:: WHAT THE TASK ASKS ::
Please output exactly the part of the records below that opens with the line containing "Task: Click the Name" and closes with the line containing "Select MainRoutine in", both lines included, and nothing else.

====================

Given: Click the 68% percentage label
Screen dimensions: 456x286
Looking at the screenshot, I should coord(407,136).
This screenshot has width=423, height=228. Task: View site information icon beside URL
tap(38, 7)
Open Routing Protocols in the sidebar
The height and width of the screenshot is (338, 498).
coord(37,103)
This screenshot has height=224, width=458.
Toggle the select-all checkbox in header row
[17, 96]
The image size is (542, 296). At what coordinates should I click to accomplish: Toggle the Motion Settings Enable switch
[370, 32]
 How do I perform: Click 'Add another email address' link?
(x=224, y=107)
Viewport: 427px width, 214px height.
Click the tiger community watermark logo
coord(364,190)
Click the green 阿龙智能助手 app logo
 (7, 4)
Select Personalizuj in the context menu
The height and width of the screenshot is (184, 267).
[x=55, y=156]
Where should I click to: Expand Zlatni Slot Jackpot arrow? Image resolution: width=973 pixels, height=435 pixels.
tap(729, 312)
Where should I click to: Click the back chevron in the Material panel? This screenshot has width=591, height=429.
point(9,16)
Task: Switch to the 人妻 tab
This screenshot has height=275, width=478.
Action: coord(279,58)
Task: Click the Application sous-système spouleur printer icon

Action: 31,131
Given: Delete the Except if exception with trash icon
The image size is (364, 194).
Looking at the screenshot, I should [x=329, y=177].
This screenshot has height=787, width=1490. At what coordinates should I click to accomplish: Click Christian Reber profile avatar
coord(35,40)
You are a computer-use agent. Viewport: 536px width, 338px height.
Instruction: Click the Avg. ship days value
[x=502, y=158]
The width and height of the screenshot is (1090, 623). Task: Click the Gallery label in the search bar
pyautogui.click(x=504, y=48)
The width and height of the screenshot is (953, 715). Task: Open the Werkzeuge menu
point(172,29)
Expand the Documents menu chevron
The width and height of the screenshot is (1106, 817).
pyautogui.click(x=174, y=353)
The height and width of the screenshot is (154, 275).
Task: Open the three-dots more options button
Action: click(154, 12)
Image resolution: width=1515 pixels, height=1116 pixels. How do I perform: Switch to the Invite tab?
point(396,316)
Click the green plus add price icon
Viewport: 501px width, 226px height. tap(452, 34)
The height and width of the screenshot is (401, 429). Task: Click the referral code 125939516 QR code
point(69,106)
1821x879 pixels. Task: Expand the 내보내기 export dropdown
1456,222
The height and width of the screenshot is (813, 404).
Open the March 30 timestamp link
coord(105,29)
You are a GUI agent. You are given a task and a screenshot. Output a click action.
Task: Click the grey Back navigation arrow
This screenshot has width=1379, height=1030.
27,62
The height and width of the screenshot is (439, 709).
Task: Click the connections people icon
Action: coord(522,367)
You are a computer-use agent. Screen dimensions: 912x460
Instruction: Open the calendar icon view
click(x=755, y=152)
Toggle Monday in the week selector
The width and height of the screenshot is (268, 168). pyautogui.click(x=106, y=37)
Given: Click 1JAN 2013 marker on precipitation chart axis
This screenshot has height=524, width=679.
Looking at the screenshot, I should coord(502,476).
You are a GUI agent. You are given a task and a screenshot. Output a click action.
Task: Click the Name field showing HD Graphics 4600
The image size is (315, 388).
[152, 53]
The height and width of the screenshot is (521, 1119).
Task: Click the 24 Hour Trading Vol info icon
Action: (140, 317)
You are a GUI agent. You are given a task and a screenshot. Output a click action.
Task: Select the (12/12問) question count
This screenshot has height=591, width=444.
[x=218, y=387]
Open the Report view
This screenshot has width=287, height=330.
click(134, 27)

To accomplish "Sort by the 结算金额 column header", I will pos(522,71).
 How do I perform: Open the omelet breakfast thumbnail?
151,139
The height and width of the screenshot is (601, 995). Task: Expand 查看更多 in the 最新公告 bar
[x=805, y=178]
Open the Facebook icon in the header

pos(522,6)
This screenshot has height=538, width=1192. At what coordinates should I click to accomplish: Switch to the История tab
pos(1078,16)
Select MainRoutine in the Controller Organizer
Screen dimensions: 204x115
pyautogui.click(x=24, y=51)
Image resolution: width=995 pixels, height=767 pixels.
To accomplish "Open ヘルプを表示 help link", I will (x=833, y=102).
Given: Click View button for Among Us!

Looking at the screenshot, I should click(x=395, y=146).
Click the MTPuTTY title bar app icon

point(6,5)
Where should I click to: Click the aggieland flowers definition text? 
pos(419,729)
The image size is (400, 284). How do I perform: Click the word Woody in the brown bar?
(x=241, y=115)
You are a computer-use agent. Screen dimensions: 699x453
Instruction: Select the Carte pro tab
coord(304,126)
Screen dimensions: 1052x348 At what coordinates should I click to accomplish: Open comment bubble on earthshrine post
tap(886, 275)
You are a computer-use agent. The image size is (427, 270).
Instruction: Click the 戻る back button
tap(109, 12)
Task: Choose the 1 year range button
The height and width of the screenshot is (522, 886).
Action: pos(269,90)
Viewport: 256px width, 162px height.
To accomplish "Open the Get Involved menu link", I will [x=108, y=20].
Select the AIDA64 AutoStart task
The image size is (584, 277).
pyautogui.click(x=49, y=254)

====================

:: EXERCISE ANSWER ::
Task: Click the Name field showing HD Graphics 4600
The image size is (315, 388).
[152, 53]
The height and width of the screenshot is (521, 1119).
Task: Click the 24 Hour Trading Vol info icon
Action: (140, 317)
You are a GUI agent. You are given a task and a screenshot. Output a click action.
Task: Select the (12/12問) question count
This screenshot has height=591, width=444.
[x=218, y=387]
Open the Report view
This screenshot has width=287, height=330.
click(134, 27)

To accomplish "Sort by the 结算金额 column header", I will pos(522,71).
 How do I perform: Open the omelet breakfast thumbnail?
151,139
The height and width of the screenshot is (601, 995). Task: Expand 查看更多 in the 最新公告 bar
[x=805, y=178]
Open the Facebook icon in the header

pos(522,6)
This screenshot has height=538, width=1192. At what coordinates should I click to accomplish: Switch to the История tab
pos(1078,16)
Select MainRoutine in the Controller Organizer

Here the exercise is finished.